To be done
Reproduce every one of the rows below word for word, without changing anything.

Data listing
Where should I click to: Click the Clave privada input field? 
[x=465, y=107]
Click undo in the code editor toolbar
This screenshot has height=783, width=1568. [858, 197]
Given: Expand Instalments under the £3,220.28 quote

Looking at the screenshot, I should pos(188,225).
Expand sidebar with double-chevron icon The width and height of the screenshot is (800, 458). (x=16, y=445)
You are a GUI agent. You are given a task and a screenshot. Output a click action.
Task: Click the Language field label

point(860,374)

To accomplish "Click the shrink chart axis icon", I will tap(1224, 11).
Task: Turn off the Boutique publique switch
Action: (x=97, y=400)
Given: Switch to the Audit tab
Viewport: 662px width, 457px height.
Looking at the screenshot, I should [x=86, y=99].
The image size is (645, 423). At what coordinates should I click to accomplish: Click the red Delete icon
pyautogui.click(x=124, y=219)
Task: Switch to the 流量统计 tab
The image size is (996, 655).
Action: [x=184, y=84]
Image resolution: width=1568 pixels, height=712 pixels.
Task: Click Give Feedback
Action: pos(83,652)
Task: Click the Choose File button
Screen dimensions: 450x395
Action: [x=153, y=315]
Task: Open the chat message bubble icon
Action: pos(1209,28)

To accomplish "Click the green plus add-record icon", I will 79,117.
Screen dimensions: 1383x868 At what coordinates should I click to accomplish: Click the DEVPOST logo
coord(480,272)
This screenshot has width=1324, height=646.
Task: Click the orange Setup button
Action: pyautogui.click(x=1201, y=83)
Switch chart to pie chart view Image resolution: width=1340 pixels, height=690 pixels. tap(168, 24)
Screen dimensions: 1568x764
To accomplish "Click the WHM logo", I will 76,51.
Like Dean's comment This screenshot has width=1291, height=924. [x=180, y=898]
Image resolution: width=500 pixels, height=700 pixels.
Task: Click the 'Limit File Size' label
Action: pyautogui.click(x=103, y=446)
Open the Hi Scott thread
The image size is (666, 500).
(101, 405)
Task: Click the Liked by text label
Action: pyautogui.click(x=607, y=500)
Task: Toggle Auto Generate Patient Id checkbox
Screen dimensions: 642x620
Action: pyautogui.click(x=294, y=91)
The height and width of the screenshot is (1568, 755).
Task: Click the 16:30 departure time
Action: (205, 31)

Answer for this exercise
Where should I click to: Click the Clave privada input field? 
[x=465, y=107]
Click undo in the code editor toolbar
This screenshot has height=783, width=1568. [858, 197]
Given: Expand Instalments under the £3,220.28 quote

Looking at the screenshot, I should pos(188,225).
Expand sidebar with double-chevron icon The width and height of the screenshot is (800, 458). (x=16, y=445)
You are a GUI agent. You are given a task and a screenshot. Output a click action.
Task: Click the Language field label

point(860,374)

To accomplish "Click the shrink chart axis icon", I will tap(1224, 11).
Task: Turn off the Boutique publique switch
Action: (x=97, y=400)
Given: Switch to the Audit tab
Viewport: 662px width, 457px height.
Looking at the screenshot, I should [x=86, y=99].
The image size is (645, 423). At what coordinates should I click to accomplish: Click the red Delete icon
pyautogui.click(x=124, y=219)
Task: Switch to the 流量统计 tab
The image size is (996, 655).
Action: [x=184, y=84]
Image resolution: width=1568 pixels, height=712 pixels.
Task: Click Give Feedback
Action: pos(83,652)
Task: Click the Choose File button
Screen dimensions: 450x395
Action: [x=153, y=315]
Task: Open the chat message bubble icon
Action: pos(1209,28)

To accomplish "Click the green plus add-record icon", I will 79,117.
Screen dimensions: 1383x868 At what coordinates should I click to accomplish: Click the DEVPOST logo
coord(480,272)
This screenshot has width=1324, height=646.
Task: Click the orange Setup button
Action: pyautogui.click(x=1201, y=83)
Switch chart to pie chart view Image resolution: width=1340 pixels, height=690 pixels. tap(168, 24)
Screen dimensions: 1568x764
To accomplish "Click the WHM logo", I will 76,51.
Like Dean's comment This screenshot has width=1291, height=924. [x=180, y=898]
Image resolution: width=500 pixels, height=700 pixels.
Task: Click the 'Limit File Size' label
Action: pyautogui.click(x=103, y=446)
Open the Hi Scott thread
The image size is (666, 500).
(101, 405)
Task: Click the Liked by text label
Action: pyautogui.click(x=607, y=500)
Task: Toggle Auto Generate Patient Id checkbox
Screen dimensions: 642x620
Action: pyautogui.click(x=294, y=91)
The height and width of the screenshot is (1568, 755).
Task: Click the 16:30 departure time
Action: (205, 31)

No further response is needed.